:: Study material
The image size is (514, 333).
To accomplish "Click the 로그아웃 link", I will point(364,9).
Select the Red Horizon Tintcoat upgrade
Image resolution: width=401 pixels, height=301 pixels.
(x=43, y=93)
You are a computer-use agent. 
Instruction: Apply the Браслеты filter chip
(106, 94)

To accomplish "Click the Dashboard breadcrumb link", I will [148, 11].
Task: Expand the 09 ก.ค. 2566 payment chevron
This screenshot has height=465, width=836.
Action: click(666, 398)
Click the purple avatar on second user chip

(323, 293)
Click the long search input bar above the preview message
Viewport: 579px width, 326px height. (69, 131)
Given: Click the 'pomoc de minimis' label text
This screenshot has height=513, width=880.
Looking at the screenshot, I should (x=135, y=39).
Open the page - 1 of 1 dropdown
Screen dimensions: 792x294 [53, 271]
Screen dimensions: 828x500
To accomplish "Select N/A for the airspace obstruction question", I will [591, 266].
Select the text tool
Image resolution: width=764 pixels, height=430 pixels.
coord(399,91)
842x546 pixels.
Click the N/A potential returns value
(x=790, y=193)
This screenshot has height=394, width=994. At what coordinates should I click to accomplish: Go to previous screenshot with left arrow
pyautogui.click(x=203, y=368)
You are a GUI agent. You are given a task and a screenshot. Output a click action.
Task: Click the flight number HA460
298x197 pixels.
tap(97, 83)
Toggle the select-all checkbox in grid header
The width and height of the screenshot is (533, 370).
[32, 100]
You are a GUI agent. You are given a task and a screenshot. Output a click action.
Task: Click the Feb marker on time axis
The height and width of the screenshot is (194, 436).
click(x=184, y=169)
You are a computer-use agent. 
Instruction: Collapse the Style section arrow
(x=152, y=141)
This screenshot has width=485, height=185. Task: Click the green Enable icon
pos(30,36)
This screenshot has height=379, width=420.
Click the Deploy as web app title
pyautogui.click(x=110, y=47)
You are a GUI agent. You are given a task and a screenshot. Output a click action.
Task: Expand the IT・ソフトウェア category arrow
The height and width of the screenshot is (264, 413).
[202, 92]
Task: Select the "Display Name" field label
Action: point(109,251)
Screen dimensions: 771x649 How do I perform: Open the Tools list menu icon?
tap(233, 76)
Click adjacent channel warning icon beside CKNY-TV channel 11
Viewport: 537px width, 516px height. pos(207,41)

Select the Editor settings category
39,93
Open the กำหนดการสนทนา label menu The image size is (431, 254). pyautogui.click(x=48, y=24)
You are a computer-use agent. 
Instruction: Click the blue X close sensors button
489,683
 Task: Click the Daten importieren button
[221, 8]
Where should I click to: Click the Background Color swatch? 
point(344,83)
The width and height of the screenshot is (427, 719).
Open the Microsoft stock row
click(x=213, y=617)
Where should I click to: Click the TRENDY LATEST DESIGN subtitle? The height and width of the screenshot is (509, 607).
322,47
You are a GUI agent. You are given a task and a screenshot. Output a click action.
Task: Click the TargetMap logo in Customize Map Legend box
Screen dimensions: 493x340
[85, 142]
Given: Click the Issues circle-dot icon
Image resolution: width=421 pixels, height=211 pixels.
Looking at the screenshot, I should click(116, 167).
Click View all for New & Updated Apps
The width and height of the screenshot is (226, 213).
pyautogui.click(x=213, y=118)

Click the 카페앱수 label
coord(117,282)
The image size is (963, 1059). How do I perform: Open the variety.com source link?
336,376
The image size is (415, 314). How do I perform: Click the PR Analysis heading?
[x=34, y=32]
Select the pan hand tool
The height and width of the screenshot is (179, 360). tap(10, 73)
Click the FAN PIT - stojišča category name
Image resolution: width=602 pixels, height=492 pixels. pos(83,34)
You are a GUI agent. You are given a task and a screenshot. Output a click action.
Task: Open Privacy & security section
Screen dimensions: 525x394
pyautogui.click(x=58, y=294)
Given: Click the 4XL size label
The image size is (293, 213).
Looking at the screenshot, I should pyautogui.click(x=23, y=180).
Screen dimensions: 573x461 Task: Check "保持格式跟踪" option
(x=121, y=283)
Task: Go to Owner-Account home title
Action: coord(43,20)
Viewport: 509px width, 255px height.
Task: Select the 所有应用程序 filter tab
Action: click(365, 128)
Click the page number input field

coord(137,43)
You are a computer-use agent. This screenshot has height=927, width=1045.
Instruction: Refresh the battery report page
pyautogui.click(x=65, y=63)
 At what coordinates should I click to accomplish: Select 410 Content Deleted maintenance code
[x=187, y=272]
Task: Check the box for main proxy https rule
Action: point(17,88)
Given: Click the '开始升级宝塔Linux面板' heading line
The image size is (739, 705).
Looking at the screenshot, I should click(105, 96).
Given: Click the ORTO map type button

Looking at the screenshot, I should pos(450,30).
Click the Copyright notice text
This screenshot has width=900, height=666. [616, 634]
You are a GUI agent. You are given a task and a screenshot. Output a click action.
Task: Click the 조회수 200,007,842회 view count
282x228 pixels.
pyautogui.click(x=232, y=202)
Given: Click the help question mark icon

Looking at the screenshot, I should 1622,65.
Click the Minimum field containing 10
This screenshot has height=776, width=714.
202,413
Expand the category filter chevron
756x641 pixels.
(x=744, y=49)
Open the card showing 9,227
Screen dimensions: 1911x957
::::
Task requirements: Select all lines with the word "will" from the entries above.

Expected answer:
To accomplish "Click the 로그아웃 link", I will point(364,9).
To accomplish "Click the Dashboard breadcrumb link", I will [148, 11].
To accomplish "Select N/A for the airspace obstruction question", I will [591, 266].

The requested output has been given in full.